Collected data
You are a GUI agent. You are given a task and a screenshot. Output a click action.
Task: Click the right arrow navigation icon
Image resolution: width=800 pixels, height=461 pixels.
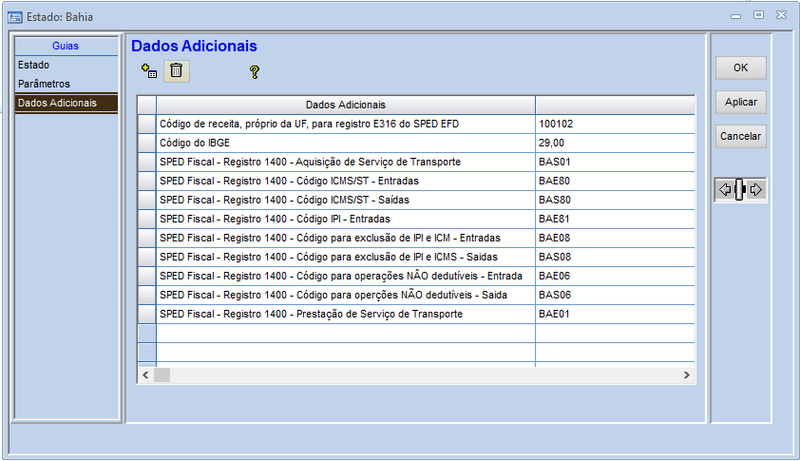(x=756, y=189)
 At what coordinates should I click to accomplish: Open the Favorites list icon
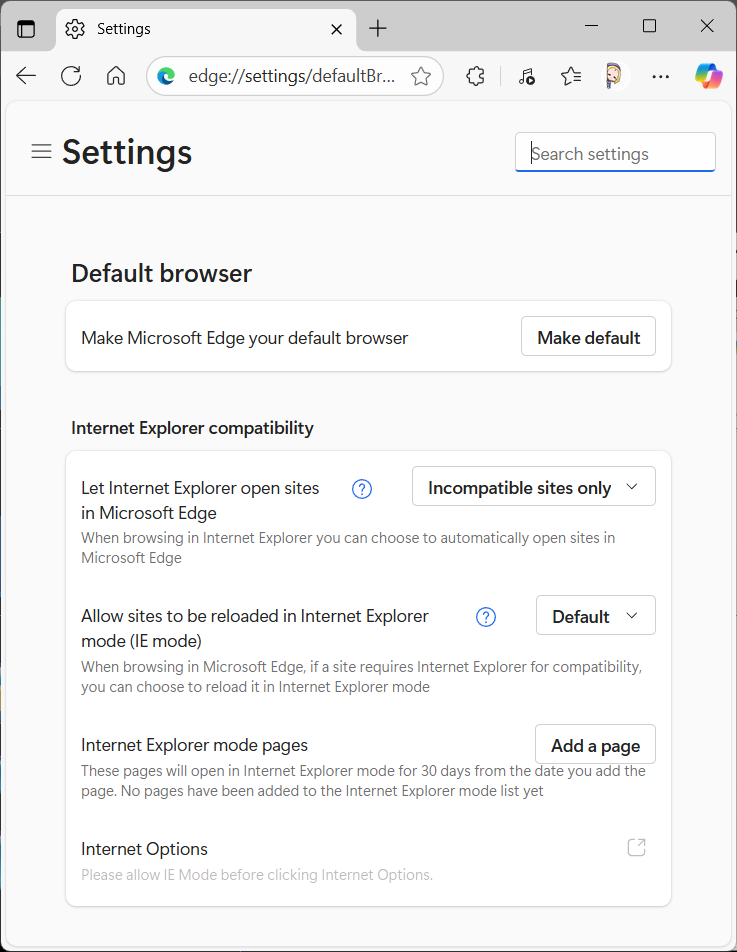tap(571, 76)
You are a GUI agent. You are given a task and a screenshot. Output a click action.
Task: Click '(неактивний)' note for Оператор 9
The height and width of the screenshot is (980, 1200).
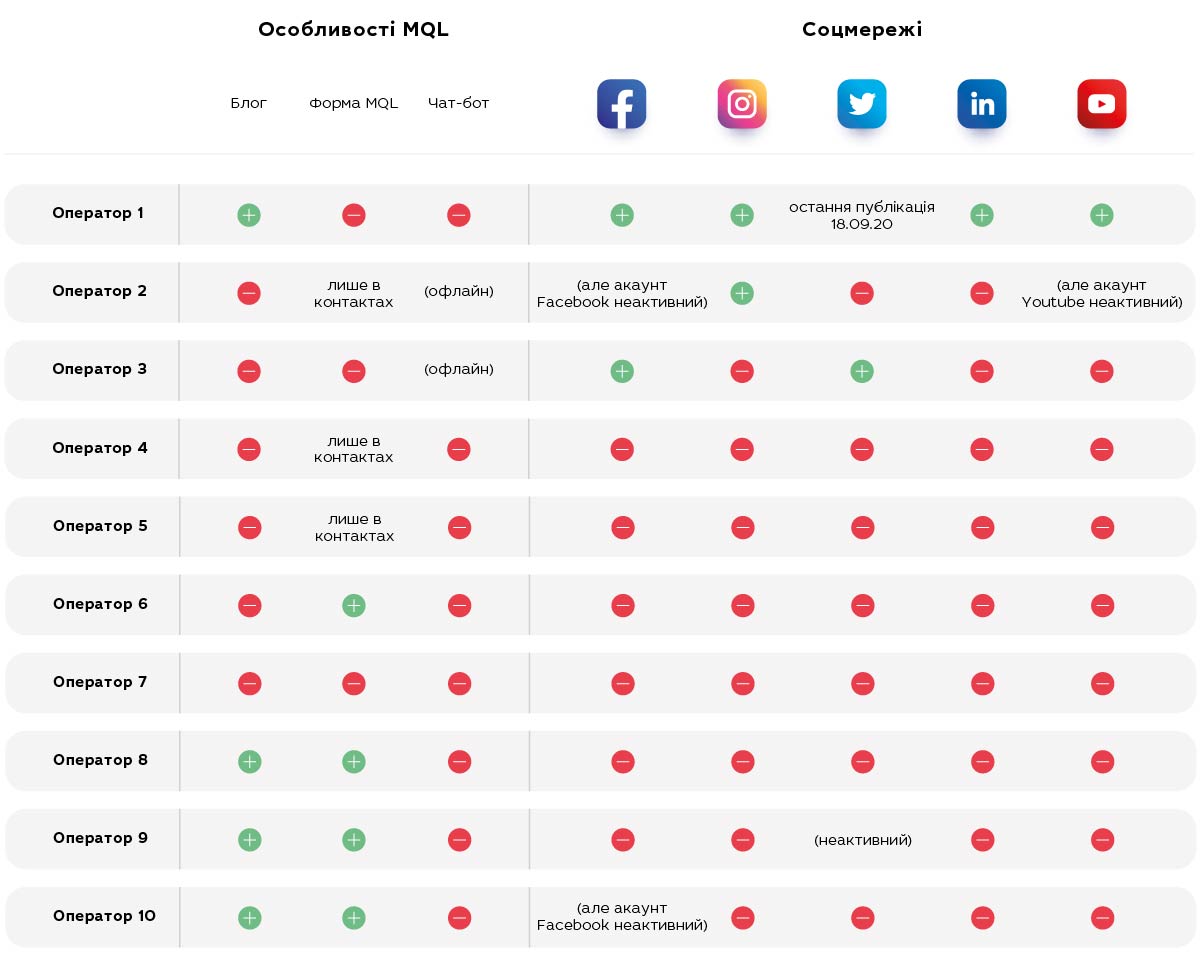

[Task directions] The answer must be an exact copy of the lines from the one that holds "At what coordinates" through the end of the data, both included, with no pictures.

[Your response]
 At what coordinates should I click to accomplish: Open the Favorites list icon
tap(571, 76)
You are a GUI agent. You are given a task and a screenshot. Output a click action.
Task: Click '(неактивний)' note for Оператор 9
The height and width of the screenshot is (980, 1200).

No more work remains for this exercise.